Finally note that the `robust` and `trend` parameters are parameters for the 
`eBayes` function in `r BiocStyle::Biocpkg("limma")`. When `robust = TRUE`, 
robust empirical Bayes shrinkage of the variances is performed which mitigates 
the effects of outlying observations. We set `trend = FALSE` as we don't expect 
a mean-variance trend after performing our variance stabilising transformation. 
There may also be an error when `trend` is set to TRUE because there are often 
not enough data points to estimate the trend.
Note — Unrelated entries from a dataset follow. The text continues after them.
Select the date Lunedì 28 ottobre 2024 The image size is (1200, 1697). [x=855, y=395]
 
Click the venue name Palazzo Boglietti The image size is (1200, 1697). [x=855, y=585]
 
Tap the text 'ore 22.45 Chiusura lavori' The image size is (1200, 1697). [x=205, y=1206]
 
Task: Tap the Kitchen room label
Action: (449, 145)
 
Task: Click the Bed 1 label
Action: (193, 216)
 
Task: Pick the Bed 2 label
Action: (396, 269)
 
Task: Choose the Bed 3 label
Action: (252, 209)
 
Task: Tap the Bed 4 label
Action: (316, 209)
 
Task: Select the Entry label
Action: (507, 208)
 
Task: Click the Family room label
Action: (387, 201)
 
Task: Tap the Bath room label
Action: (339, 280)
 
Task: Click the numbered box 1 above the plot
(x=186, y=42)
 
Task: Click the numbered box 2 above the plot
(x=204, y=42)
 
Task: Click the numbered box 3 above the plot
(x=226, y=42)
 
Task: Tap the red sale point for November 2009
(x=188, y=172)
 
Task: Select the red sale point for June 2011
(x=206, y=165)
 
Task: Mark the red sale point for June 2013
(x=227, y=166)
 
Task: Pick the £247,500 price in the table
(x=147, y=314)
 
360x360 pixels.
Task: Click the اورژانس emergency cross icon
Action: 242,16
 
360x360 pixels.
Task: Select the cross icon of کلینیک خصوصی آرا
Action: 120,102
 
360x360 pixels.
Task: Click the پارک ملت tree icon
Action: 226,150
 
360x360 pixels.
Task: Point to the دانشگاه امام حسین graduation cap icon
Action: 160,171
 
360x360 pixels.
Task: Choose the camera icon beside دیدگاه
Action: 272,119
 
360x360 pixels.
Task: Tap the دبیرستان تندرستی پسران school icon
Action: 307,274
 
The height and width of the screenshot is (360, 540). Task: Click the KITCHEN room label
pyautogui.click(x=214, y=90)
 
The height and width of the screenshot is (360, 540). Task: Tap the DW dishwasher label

# More complex (or just different) experimental designs

## Fitting a continuous variable rather than groups

Let us assume that we expect that the different technologies have a meaningful 
ordering to them, and we would like to find the cell types that are increasing 
or decreasing along this trend. In more complex scenarios beyond group 
comparisons I would recommend taking the transformed proportions from the 
`getTransformedProps` function and using the linear model fitting functions 
from the `r BiocStyle::Biocpkg("limma")` package directly.

Let us assume that the ordering of the technologies is 10x->celseq->dropseq. 
Then we can recode them 1, 2, 3 and treat the technologies as a
continuous variable. Obviously this scenario doesn't make much sense 
biologically, but we will continue for demonstration purposes.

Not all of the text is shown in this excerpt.